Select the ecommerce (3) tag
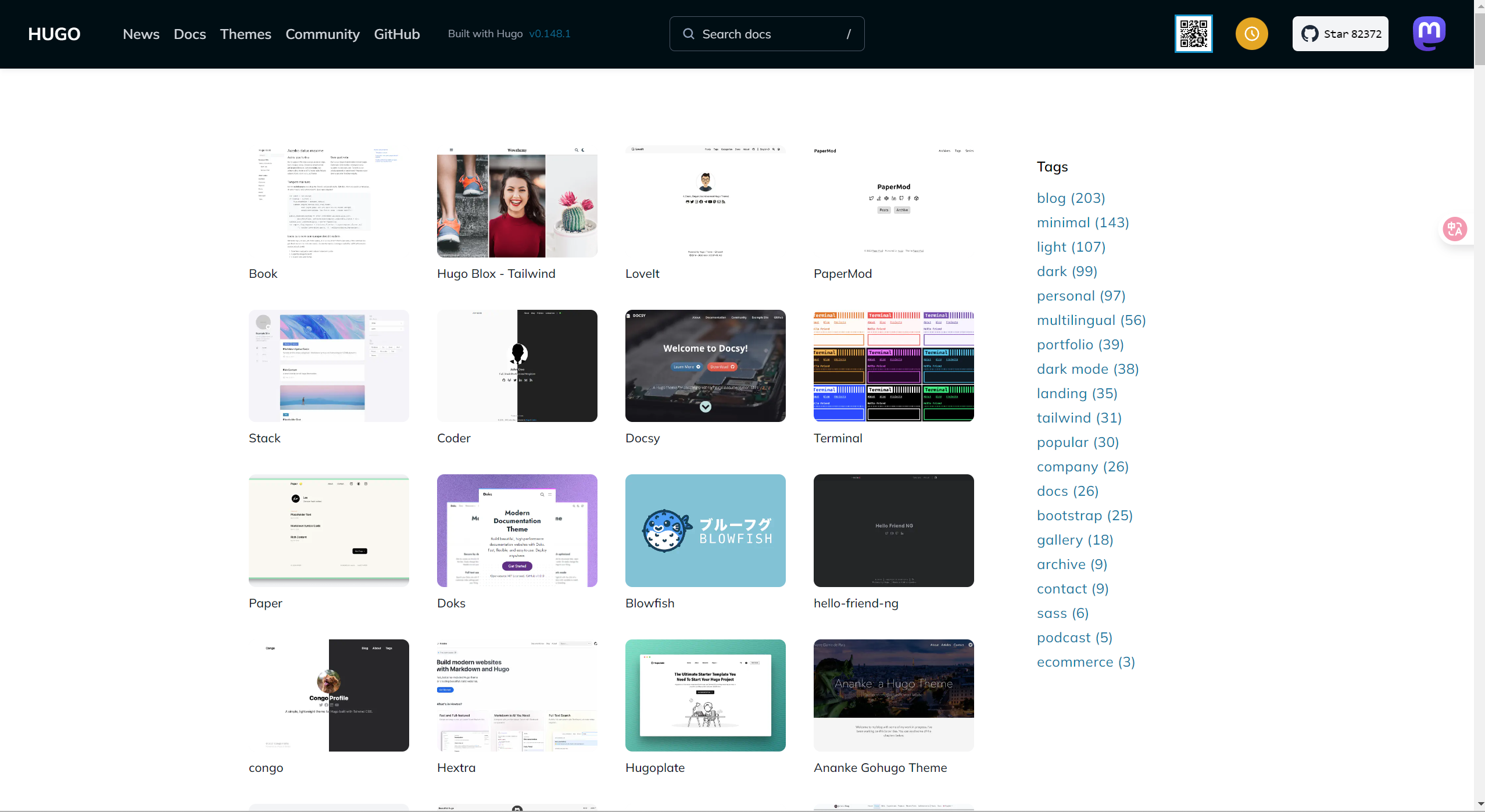tap(1085, 662)
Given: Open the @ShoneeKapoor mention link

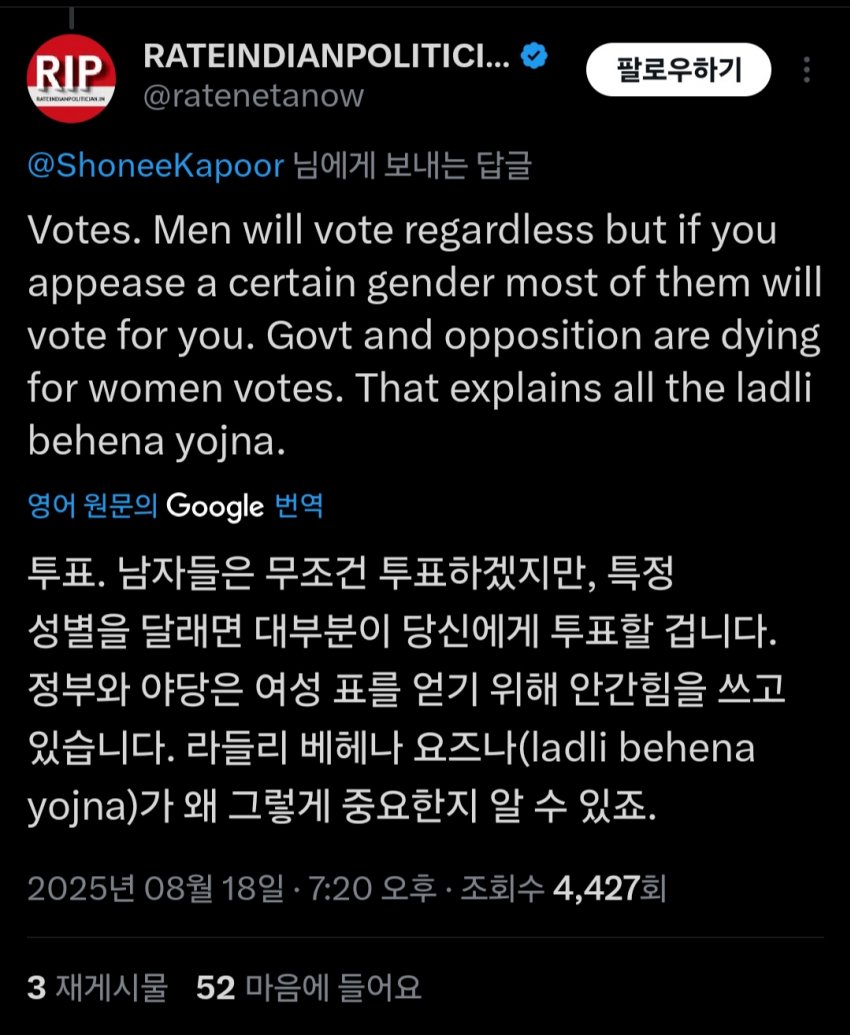Looking at the screenshot, I should [x=157, y=166].
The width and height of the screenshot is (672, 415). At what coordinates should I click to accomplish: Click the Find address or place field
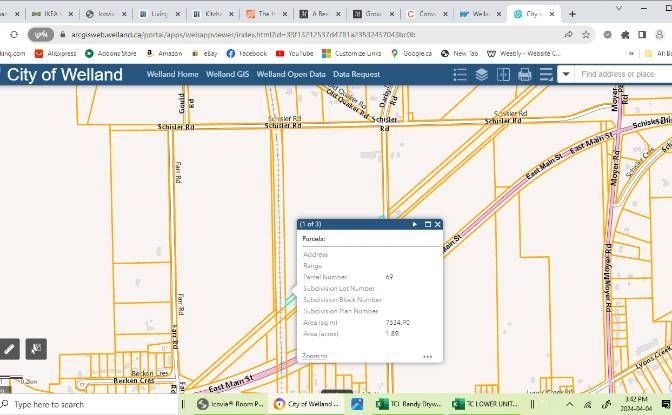624,74
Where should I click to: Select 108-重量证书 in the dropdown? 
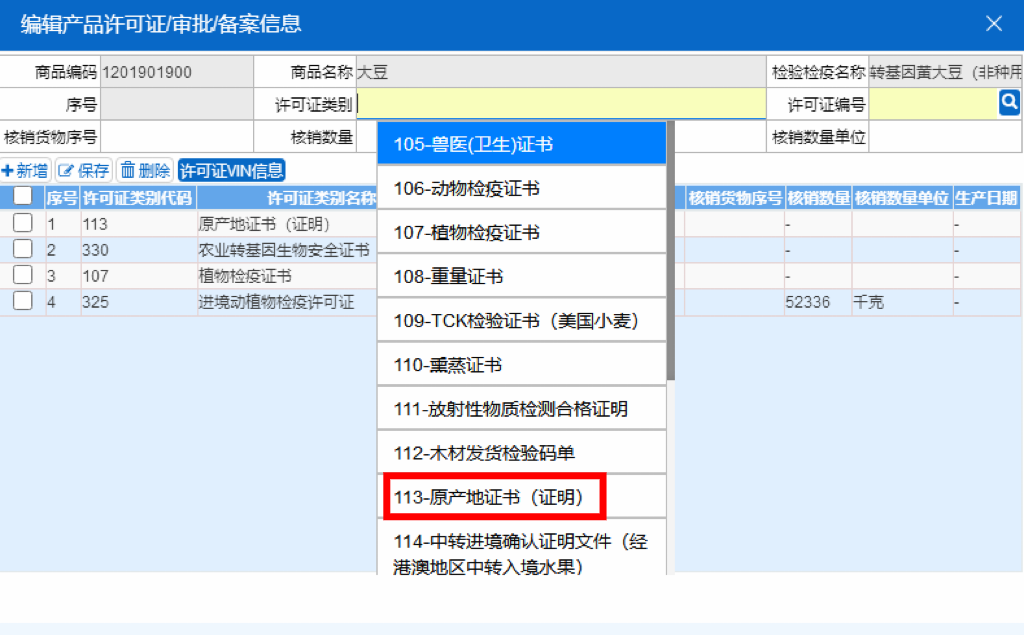[x=521, y=275]
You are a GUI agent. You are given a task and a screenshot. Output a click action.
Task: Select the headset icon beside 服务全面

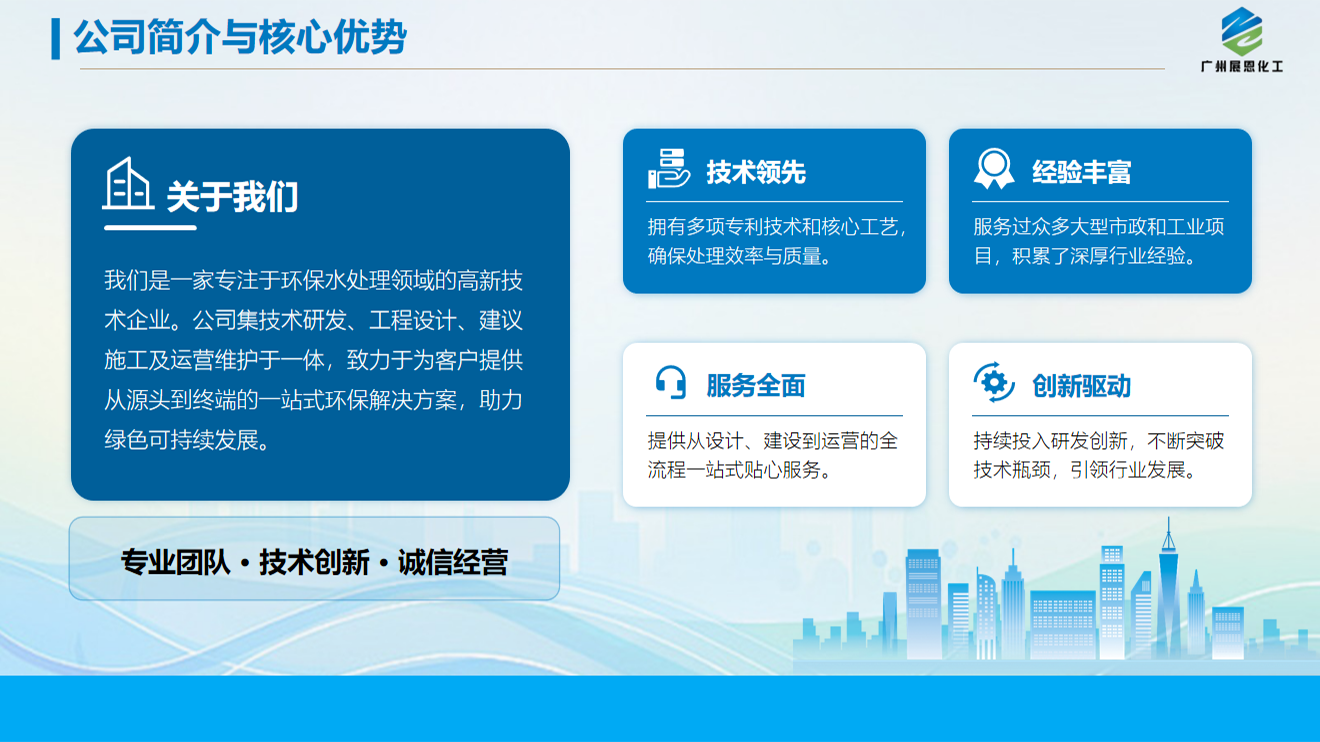tap(670, 383)
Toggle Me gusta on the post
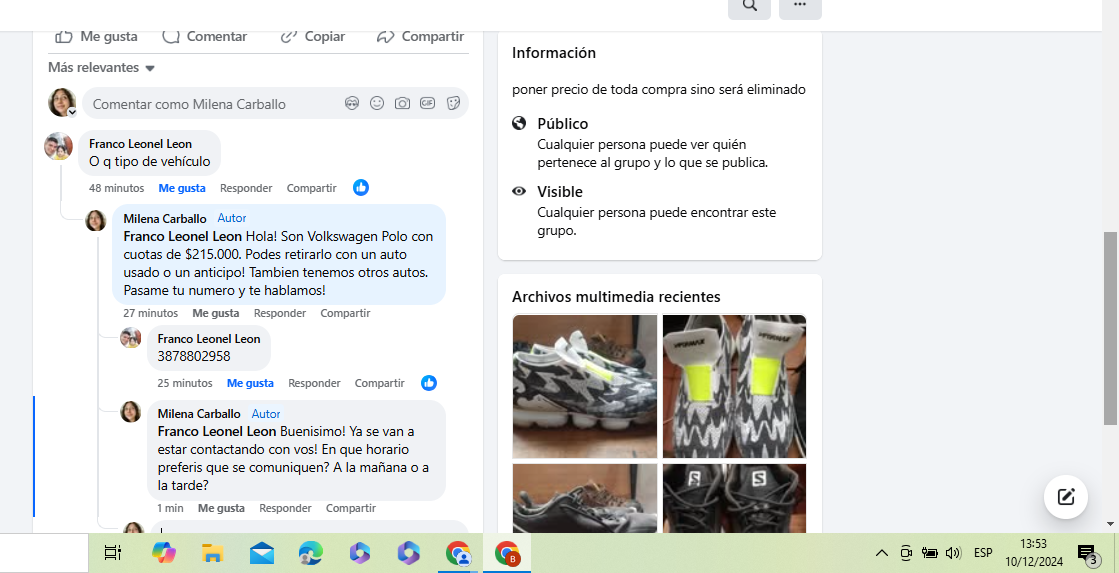Screen dimensions: 1119x573 pos(96,36)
----------
> WHAT IS BEING ASKED
Express the records from the line containing "Where should I" through the last line as a JSON list of strings, one string per line. Skip blank lines and leave the pictures out.

> CORRECT ANSWER
[
  "Where should I click to: Select 108-重量证书 in the dropdown? ",
  "[x=521, y=275]",
  "You are a GUI agent. You are given a task and a screenshot. Output a click action.",
  "Task: Select the headset icon beside 服务全面",
  "tap(670, 383)",
  "Toggle Me gusta on the post",
  "Screen dimensions: 1119x573 pos(96,36)"
]